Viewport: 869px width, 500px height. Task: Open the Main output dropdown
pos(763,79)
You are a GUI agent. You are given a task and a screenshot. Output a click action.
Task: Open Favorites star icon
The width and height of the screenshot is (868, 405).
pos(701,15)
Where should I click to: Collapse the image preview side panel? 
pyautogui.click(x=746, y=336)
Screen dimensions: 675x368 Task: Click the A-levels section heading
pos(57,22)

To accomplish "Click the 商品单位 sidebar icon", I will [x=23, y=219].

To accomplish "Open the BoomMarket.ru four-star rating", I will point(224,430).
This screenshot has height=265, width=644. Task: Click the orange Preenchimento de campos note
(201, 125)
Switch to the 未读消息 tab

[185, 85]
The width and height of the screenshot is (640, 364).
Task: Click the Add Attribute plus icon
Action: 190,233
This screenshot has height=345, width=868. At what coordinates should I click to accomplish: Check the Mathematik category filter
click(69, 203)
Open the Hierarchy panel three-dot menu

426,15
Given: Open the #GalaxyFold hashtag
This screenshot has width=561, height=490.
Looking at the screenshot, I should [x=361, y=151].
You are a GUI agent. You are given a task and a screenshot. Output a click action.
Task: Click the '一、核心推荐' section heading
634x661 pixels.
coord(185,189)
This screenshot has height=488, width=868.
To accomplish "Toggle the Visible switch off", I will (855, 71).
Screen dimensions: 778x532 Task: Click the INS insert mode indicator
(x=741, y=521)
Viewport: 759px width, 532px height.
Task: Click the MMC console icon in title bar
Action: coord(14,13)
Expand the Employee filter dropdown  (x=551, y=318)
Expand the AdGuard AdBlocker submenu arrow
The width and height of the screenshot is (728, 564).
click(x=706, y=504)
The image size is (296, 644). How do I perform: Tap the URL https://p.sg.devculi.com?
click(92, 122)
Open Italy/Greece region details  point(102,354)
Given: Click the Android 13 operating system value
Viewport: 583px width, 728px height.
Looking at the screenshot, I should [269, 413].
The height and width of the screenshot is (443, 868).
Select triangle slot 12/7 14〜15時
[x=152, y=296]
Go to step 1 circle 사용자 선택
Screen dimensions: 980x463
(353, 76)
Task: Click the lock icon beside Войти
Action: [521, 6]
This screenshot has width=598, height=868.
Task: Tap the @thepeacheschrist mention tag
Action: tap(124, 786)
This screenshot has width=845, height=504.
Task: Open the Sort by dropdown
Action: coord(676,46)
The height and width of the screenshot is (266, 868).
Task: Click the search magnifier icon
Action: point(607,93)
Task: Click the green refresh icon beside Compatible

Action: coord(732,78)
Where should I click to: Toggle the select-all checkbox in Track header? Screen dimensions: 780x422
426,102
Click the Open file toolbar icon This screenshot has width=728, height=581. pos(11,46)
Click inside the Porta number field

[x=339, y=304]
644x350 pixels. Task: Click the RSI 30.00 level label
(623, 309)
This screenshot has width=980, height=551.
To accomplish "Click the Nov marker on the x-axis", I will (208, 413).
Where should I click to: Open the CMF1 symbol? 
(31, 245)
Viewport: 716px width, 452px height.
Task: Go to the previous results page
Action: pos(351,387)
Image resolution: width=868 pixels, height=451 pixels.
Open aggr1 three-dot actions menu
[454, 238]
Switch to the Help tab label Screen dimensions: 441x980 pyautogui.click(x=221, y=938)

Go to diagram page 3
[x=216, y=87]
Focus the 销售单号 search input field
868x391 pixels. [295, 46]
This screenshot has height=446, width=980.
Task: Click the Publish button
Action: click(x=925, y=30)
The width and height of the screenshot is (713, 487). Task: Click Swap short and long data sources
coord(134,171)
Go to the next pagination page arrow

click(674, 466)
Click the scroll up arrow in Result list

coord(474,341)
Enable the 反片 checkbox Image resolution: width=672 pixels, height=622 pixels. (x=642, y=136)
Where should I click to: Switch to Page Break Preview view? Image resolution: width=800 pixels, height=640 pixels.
§
Only lines with the word "Expand" are wanted. Find and copy them from the records above.

Expand the Employee filter dropdown  (x=551, y=318)
Expand the AdGuard AdBlocker submenu arrow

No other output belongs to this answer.